The doctor told me that I was probably going to be 40lbs at delivery. I've gained about 27lbs at this point. That bummed me out but David assured me that I don't look like a cow. I wonder how I could of done anything differently to have gained less weight. I have eaten relatively healthily. Oh well, I'll worry about that later. I also wonder if carrying a boy made a difference. My hips, thighs, and rearend have gotten bigger but I'm still fitting in my pants.

I am getting hot more easily. I used to be quite comfortable in a house that was 76 degrees. Now, if it hits 71 degrees I am turning on the air conditioning.

Emotionally, I have had mild mood swings. It is hard to remember that these swings are a normal part of pregnancy and not just personal issues. I feel nervous sometimes when I think about the exhaustion that is ahead of me. I also feel concerned that my panic attacks will return. Other times, I feel excited--especially since we started getting the furniture and gifts. So fun! It is like getting married all over again.

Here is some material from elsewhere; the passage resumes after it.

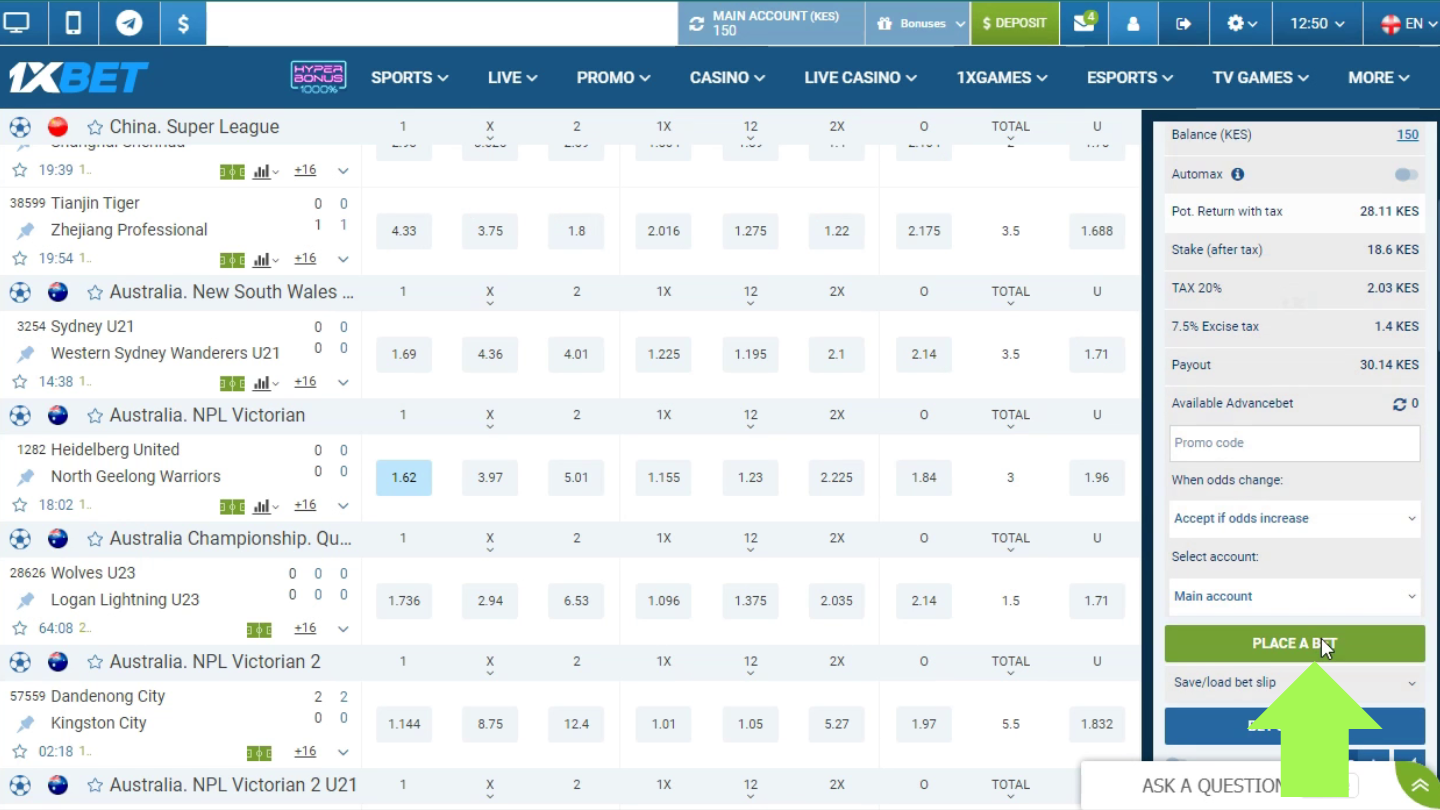
Task: Open the LIVE CASINO menu
Action: [860, 77]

David leaves for a week in March for France. We've never spent a night apart so I wonder how that is going to be for us. David will be so busy that he might not even notice but I will notice. I'll be going home for a lot of that week and hope to hang out with family and friends. Pray that the week will go smoothly.

Wednesday, March 4, 2009

missing some music

Disclaimer: I love Redeemer Presbyterian Church, where David and I attend. I respect what it sets out to do.

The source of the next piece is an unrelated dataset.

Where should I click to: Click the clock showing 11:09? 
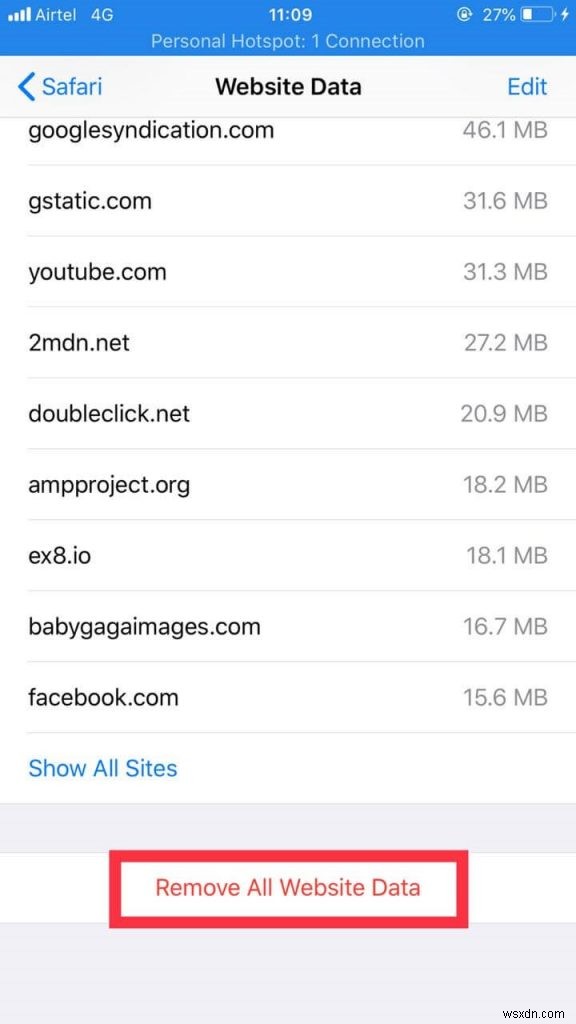[x=288, y=14]
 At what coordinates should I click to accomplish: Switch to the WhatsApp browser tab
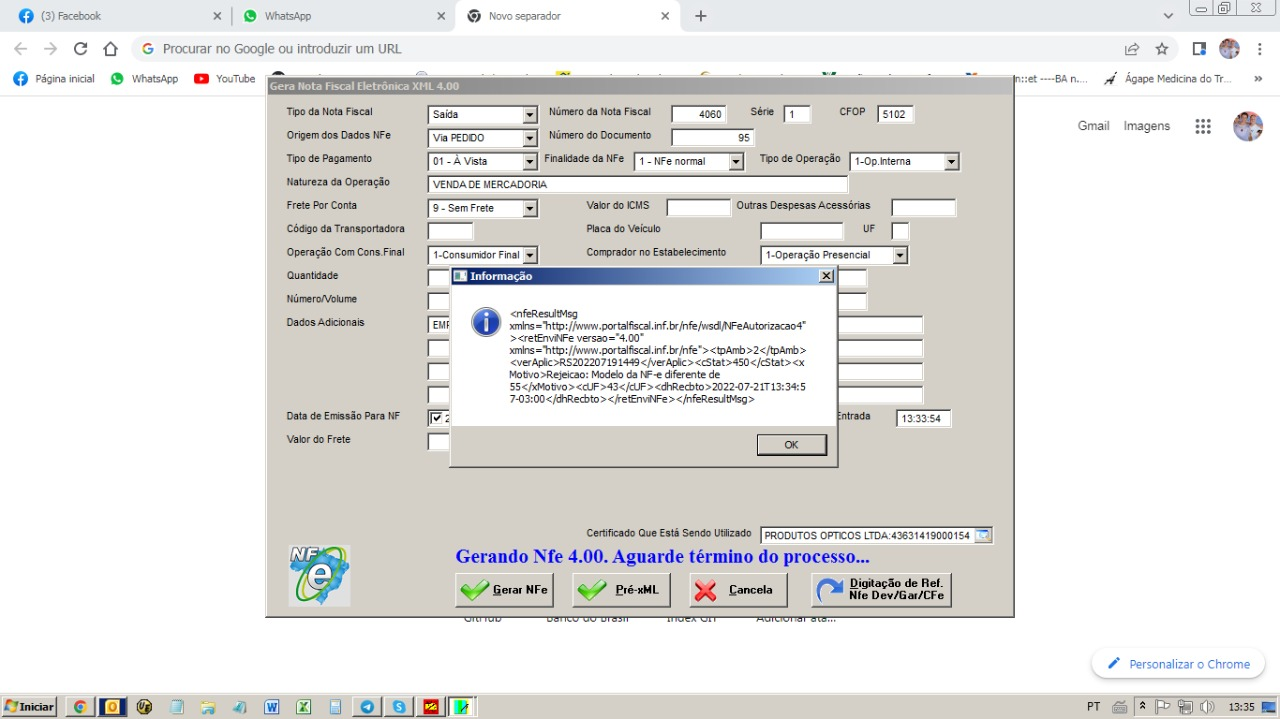click(341, 16)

I have been really missing hymns and ruf songs. Before Redeemer church I was going to First Presbyterian Church. It was my first church. I was baptized there and attended for 6 or 7 years. I really enjoyed the music. It lifted my soul. It brought me to a place of meditation and worship. The Lord ministered through that music. I would also have this experience with the RUF (Reformed University Fellowship) songs. I was in my car today listening to the New York RUF CD and truly enjoying it as if it were filling a hole I've had for a few years. Redeemer's music is well done but it does not have this effect on me. I suppose I'm just stuck with where I grew up as a Christian. I sorely miss that kind of worship service. The high church music. I know that this kind of music is usually associated with the stodgy litergy and prickly traditional presbyterians. I consider myself transformed from being this kind of presbyterian but my love of the music has not wavered. I still can't completely swallow the worship of Redeemer. It just doesn't speak to me the same way. I guess I can still be a girl who knows Grace and still not enjoy the contemporary or gospel sound. I feel bad sometimes that I'm not rockin' and swayin' or getting into the spirit of the worship songs but I'm just not feelin' it. Oh well. I think I'm too white. Or too presbyterian. Or too serious. Or too set in her ways. Maybe a few more years at Redeemer will change that but I never want to lose appreciation of those classic hymns, organ music, and RUF songs. It is/was a part of my soul and it IS good.